** START ARTICLE **

Review: Ville Valo – Royal Albert Hall, London

All good things must come to an end.

OK, that might sound just a liiiitle bit overdramatic, seeing as it’s not actually the last show that former H.I.M. frontman Ville Valo will ever do (or at least we hope not) but rather it’s the last show of his Neon Noir album cycle. First set into motion a mere 16 months ago back in January 2023, Neon Noir is a continuation, as well as a reinvention, of the sound that helped popularise him. Fusing together gothic metal with gorgeous synths, it practically creates a brand-new style of metal. Since its release, VV has played countless venues and festivals all around the world, bringing his brand of love metal back to his thousands of devotees, who have sorely missed seeing his face after the breakup of H.I.M. on New Year’s Eve, 2017. And frankly, there isn’t a better place to wrap up the era than in London. And what’s more, wrapping it up in one of the most legendary venues of them all.

If ever there was a venue fit for His Infernal Majesty himself, it would undoubtedly be the prestigious Royal Albert Hall. There’s just something about this venue that fits the gothic aesthetic of VV’s music perfectly; it’s rich and luxurious with its charm, yet somewhat curious and vintage with its decor, a perfect mix for tonight’s show. Upon entering the floor of the arena, everyone can see the stage heavily lit in a foggy pink daze, with the iconic Heartagram that everyone knows and loves blending into the shadows. It’s such a simplistic yet powerful design, and it fits right in on the bestowed stage. After a while, the very same pink lights slowly dim into darkness – the show is about to begin, one last time.

The intricate synths of the album’s interlude, Zener Solitaire, play out over the hall as the Heartagram lights up in bright pink. Immediately, everyone’s cameras are out, taking videos in the hopes that they capture the moment Ville comes into view as he takes to the stage. And when he does, the venue erupts in deafening screams and emotional cheers, as he takes to the microphone dressed in all black, complete with his signature beret and all. It’s a stunning sight seeing everyone practically bow down to the Finnish icon as if he were a holy deity. But then again, to some, he very much is just that! The title track is the first song he plays alongside his incredible backing band, and the crowd wastes no time in joining him, swaying to the melodies and repeating the words back to the stage. Ville can hypnotise the audience with the utmost of ease, often by doing nothing at all besides singing – everyone bounces around to the anthemic Echolocate Your Love, everyone sings their hearts out to Run Away from the Sun, and everyone sways to and fro for the dreamy ballad that is Heartful of Ghosts.

** END ARTICLE **
** START STORED RECORDS **

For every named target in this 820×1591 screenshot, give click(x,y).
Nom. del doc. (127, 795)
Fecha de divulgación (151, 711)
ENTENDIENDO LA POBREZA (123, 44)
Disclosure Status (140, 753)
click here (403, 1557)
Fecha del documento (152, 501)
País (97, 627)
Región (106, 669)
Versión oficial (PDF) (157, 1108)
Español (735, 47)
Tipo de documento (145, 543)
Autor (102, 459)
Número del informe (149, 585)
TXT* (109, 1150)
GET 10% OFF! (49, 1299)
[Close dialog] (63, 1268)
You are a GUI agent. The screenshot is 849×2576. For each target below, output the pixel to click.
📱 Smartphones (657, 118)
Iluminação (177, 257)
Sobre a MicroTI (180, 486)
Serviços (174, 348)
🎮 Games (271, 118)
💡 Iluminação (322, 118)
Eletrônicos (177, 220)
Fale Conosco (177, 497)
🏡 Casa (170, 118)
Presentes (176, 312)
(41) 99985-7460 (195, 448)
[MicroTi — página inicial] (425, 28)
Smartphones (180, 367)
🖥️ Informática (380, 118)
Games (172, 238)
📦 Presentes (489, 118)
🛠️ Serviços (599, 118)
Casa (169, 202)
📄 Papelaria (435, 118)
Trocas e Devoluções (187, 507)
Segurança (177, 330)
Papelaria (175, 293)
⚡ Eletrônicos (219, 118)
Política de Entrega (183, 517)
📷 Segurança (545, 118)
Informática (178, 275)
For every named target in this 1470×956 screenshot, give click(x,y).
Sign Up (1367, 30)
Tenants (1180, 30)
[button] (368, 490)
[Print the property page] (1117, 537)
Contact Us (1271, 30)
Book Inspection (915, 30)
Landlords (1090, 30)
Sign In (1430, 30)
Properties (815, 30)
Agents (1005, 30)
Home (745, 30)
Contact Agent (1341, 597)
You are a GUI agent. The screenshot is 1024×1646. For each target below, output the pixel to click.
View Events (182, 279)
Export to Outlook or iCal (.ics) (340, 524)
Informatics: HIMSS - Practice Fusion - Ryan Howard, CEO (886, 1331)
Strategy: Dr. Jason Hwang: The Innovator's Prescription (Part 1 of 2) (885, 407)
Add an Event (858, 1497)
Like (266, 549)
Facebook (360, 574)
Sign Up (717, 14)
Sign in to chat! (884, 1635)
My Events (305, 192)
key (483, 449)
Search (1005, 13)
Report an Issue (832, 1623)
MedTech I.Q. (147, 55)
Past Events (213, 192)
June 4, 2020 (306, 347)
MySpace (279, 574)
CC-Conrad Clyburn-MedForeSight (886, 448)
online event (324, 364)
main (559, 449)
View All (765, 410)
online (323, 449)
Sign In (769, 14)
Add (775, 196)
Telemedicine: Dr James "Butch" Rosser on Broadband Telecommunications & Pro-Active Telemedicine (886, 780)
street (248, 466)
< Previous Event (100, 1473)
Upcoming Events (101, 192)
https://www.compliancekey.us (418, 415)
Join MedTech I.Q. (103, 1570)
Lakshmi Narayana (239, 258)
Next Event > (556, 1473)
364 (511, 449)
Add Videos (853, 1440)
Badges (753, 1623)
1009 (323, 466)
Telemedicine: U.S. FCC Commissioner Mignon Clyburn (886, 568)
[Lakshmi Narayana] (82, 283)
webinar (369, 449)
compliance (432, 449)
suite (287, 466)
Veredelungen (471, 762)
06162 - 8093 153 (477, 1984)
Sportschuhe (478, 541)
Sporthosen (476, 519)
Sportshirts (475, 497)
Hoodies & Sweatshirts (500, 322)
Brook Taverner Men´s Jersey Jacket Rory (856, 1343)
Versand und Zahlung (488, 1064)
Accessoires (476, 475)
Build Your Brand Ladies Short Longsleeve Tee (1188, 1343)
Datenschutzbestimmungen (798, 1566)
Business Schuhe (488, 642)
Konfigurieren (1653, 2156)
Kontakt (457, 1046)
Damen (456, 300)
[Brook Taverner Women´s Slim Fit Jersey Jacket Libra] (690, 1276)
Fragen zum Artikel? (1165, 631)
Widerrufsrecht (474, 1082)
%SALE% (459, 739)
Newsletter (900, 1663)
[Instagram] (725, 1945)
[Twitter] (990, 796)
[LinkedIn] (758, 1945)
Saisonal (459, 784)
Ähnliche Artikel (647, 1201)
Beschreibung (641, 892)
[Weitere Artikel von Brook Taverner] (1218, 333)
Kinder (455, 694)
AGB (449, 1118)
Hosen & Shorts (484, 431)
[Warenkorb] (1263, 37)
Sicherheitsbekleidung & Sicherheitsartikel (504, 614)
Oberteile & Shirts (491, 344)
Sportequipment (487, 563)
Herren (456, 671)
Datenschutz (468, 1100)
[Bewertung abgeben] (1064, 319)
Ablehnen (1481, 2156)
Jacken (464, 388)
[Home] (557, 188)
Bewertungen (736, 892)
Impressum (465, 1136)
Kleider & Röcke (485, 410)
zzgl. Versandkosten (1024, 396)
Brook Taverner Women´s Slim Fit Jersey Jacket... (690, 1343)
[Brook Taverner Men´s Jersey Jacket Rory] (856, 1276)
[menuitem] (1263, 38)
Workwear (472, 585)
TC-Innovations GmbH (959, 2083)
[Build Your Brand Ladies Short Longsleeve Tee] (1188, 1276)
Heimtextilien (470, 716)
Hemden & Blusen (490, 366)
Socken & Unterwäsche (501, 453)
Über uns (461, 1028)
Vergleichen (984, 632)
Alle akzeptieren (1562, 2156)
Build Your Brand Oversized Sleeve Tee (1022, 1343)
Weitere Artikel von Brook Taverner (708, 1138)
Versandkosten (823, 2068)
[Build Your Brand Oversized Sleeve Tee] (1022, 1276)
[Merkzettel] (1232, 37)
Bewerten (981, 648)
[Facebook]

** END STORED RECORDS **

__WHAT YOU NEED TO DO__
Summarize the review of Ville Valo at the Royal Albert Hall in two sentences.

__SOLVED PROBLEM__
Former H.I.M. frontman Ville Valo plays the final show of his Neon Noir album cycle at London's Royal Albert Hall, a venue whose rich, vintage character suits the gothic aesthetic of his music. After the interlude Zener Solitaire plays and the Heartagram lights up pink, he takes the stage to deafening screams, opens with the title track, and holds the crowd with ease through songs such as Echolocate Your Love, Run Away from the Sun and Heartful of Ghosts.